Мертвец не всегда прав, голос с того света – не истина в последней инстанции. Здесь мое коренное несогласие с «Расёмоном», чьим приемом я воспользуюсь, дав слово не только мертвецу, но и живым: каждому из участников любовного треугольника – точнее четырехугольника, но не отдавая предпочтение ни одному из голосов. Мертвец – на равных правах с живыми! Нет у него никакого перед нами преимущества. Разве что во времени, точнее в вечности. У нас – время, у него – вечность. Наше существование – величина временная, переходная, мнимая, тогда как мертвость – устоявшаяся, постоянная, вечная. Ну и что? Мертвец может лгать или ошибаться, как и живой.

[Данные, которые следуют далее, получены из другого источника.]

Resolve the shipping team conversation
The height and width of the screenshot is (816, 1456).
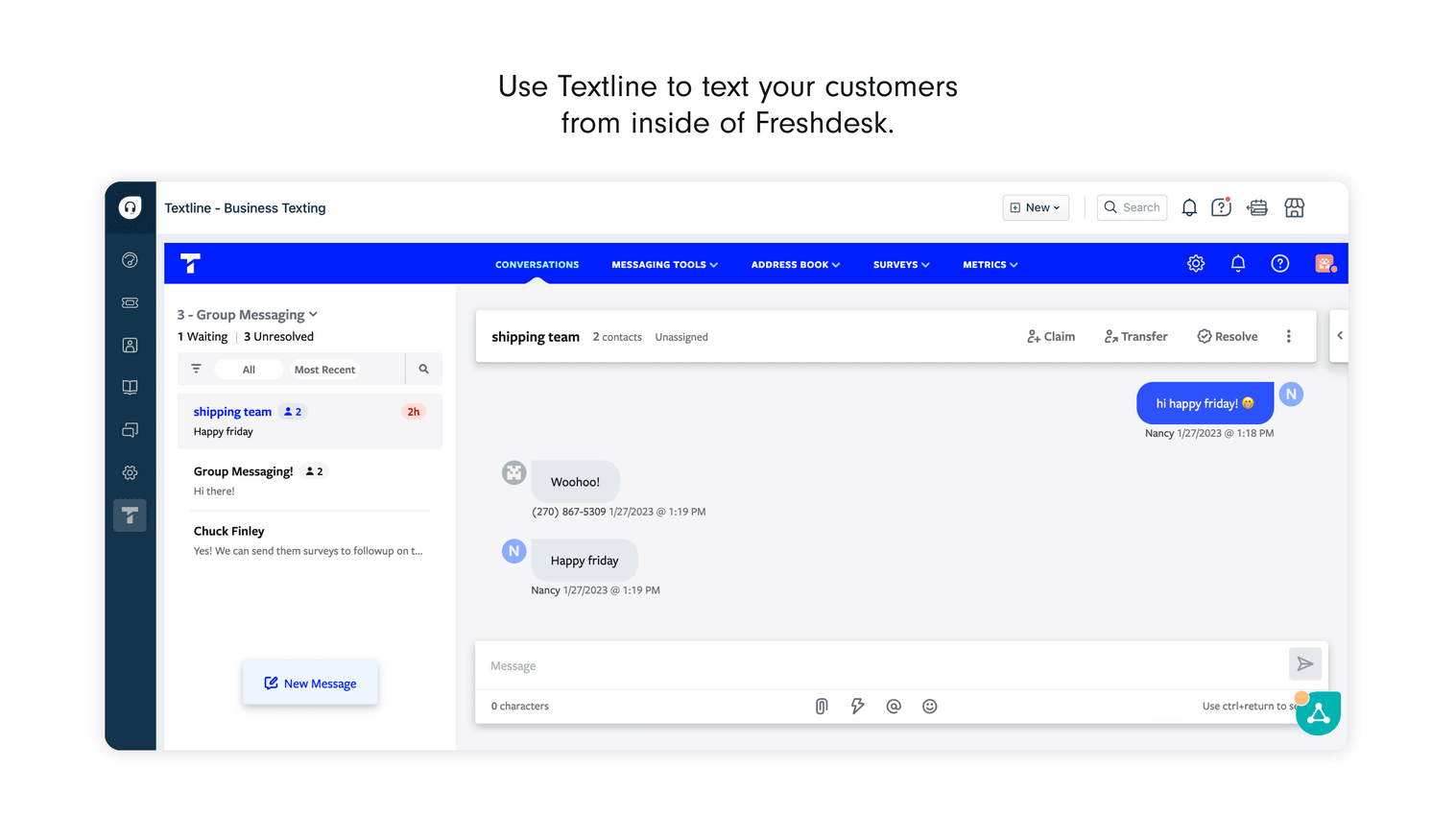point(1227,337)
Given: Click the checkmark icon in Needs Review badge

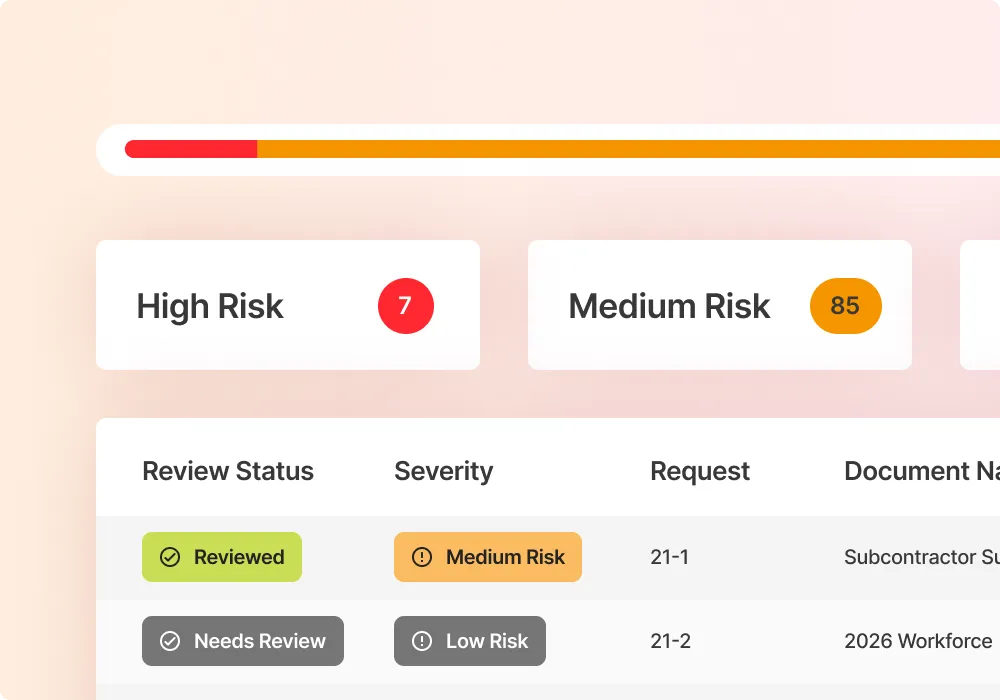Looking at the screenshot, I should [x=170, y=641].
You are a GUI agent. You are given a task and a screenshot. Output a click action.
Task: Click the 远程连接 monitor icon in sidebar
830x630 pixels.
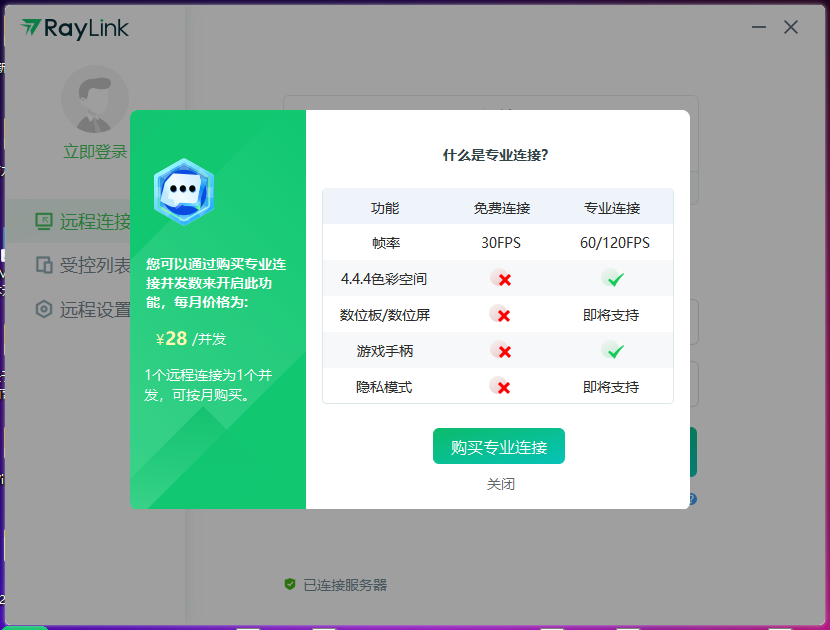pyautogui.click(x=44, y=221)
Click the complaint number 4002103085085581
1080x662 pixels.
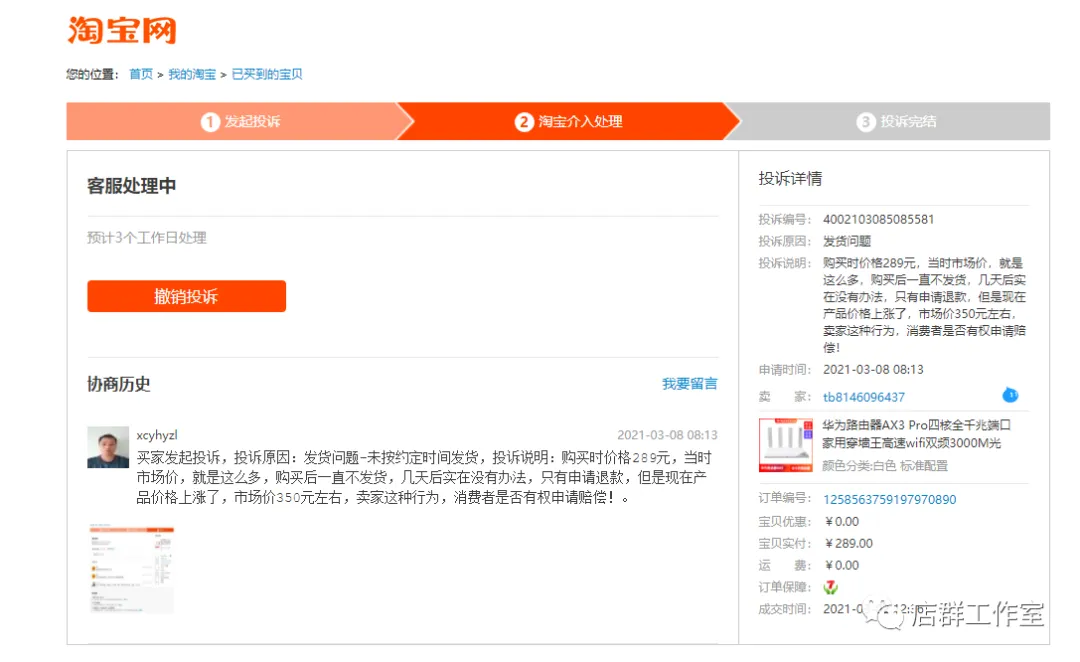click(878, 219)
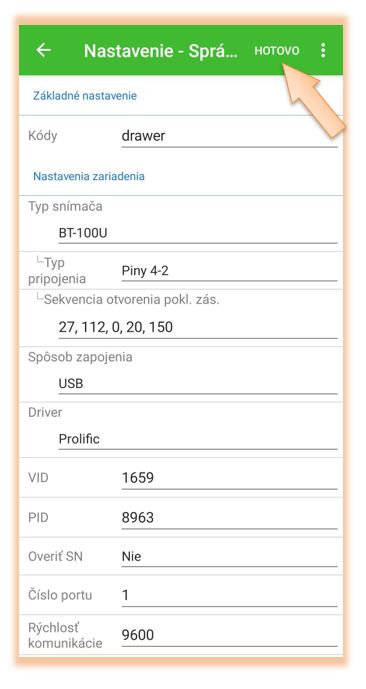Edit the Číslo portu value
366x689 pixels.
click(x=229, y=596)
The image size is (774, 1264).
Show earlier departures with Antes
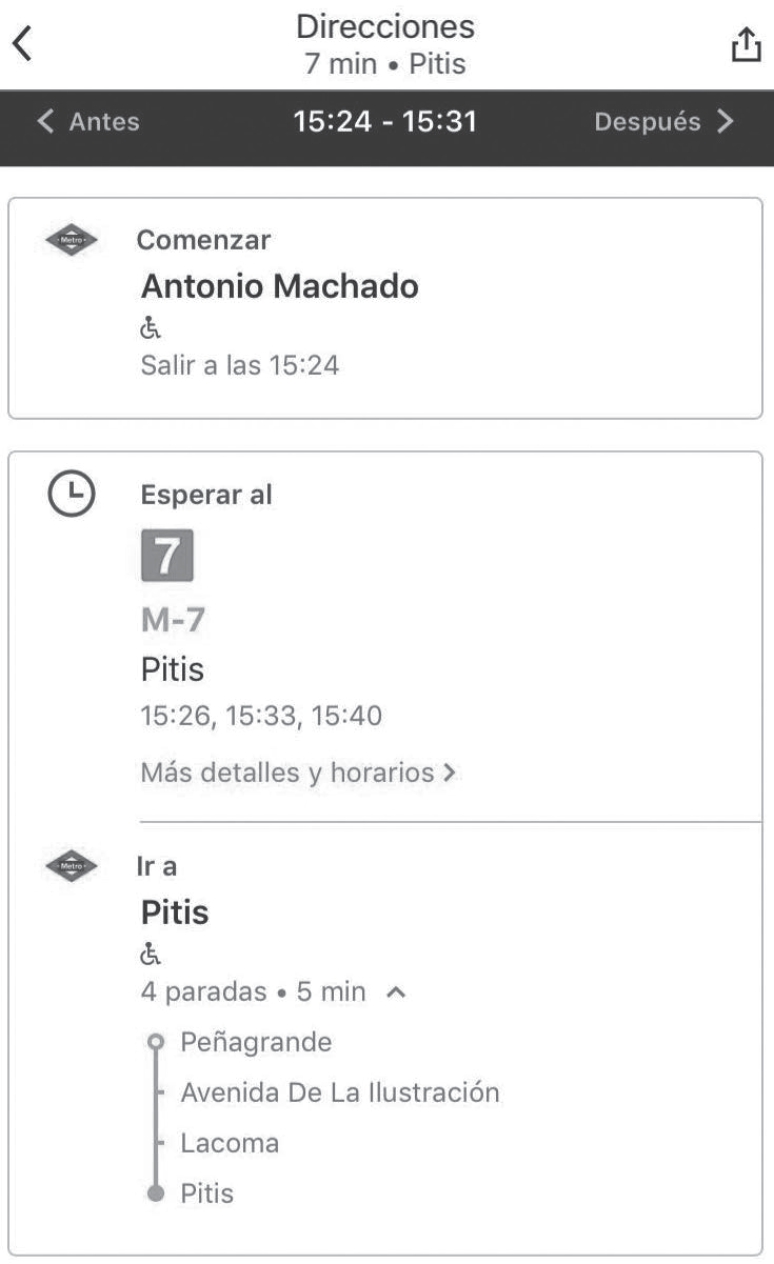(x=88, y=122)
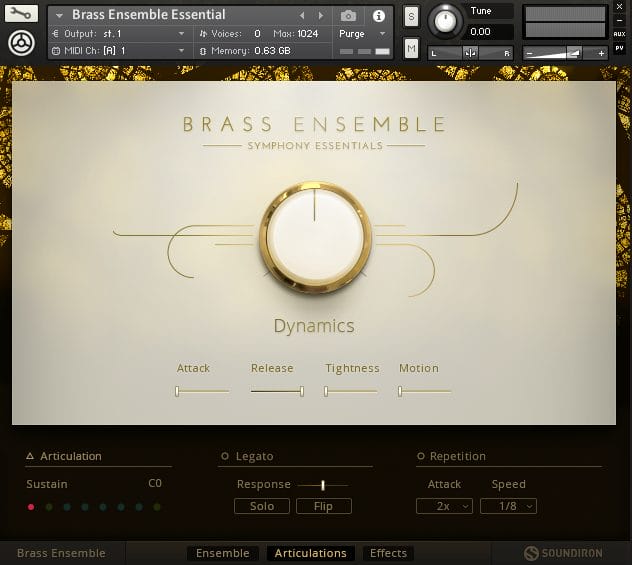This screenshot has height=565, width=632.
Task: Click the Kontakt instrument logo icon
Action: (x=22, y=43)
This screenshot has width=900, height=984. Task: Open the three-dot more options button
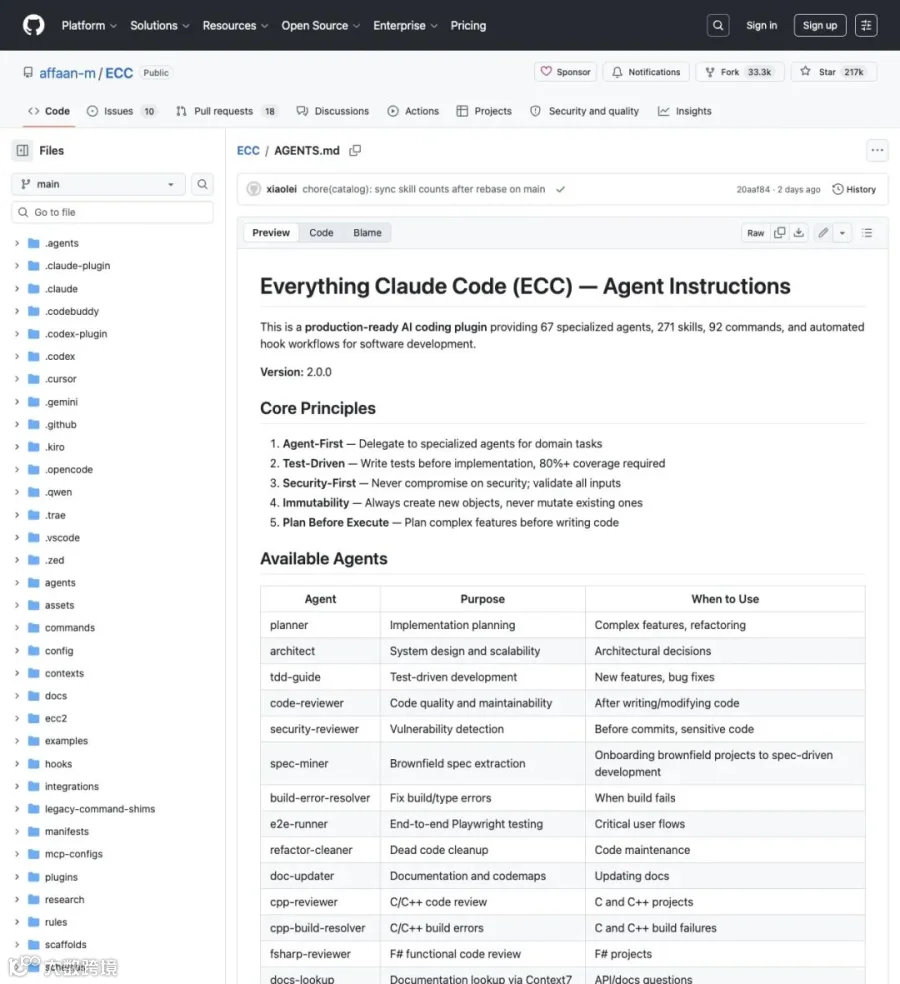click(x=877, y=150)
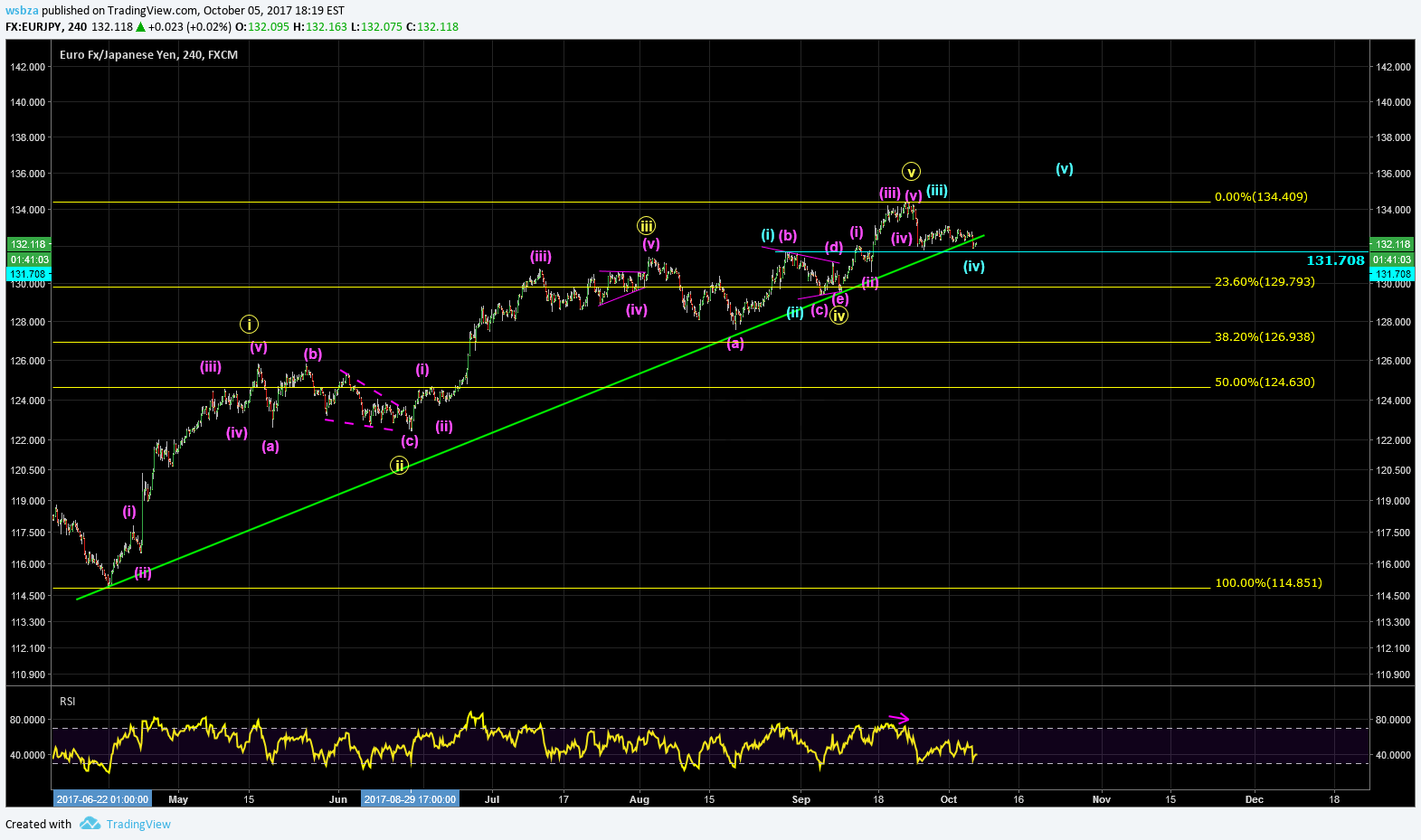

– Как говорил один гречана, в один и тот же асфальт ступить неможно – еще одна прижизненная вариация мертвеца на гераклитову тему. – Хотя время – это уж точно наше жидовское, а не греческое, изобретение. К тому же сравнительно позднее: Бергсон, Эйнштейн, Пруст. Я, наконец.
– Ты нашел свое утраченное время? – спросил Воробышек, проявляя недюжие ассоциативные способности, за что и была им ценима. Хотя не только.
– Мне нечего искать – я никогда время не терял. Понимаешь, стареют все. Даже Сусанночки вроде тебя – для меня, старца. Помнишь страх ГГ, что его Лолиточка состарится. То есть станет нормальной девицей, да? Классный ход. Не стареет только похоть. Но похоть целенаправлена памятью. А в памяти все тот же объект. Достаточно вспомнить ее запах, чтобы вздрючить моего ваньку. Odor di femina. Хочу только ее. Идефикс. Кого бы ни трахал, сравниваю с ней. Не в пользу той, которую трахаю в данный момент.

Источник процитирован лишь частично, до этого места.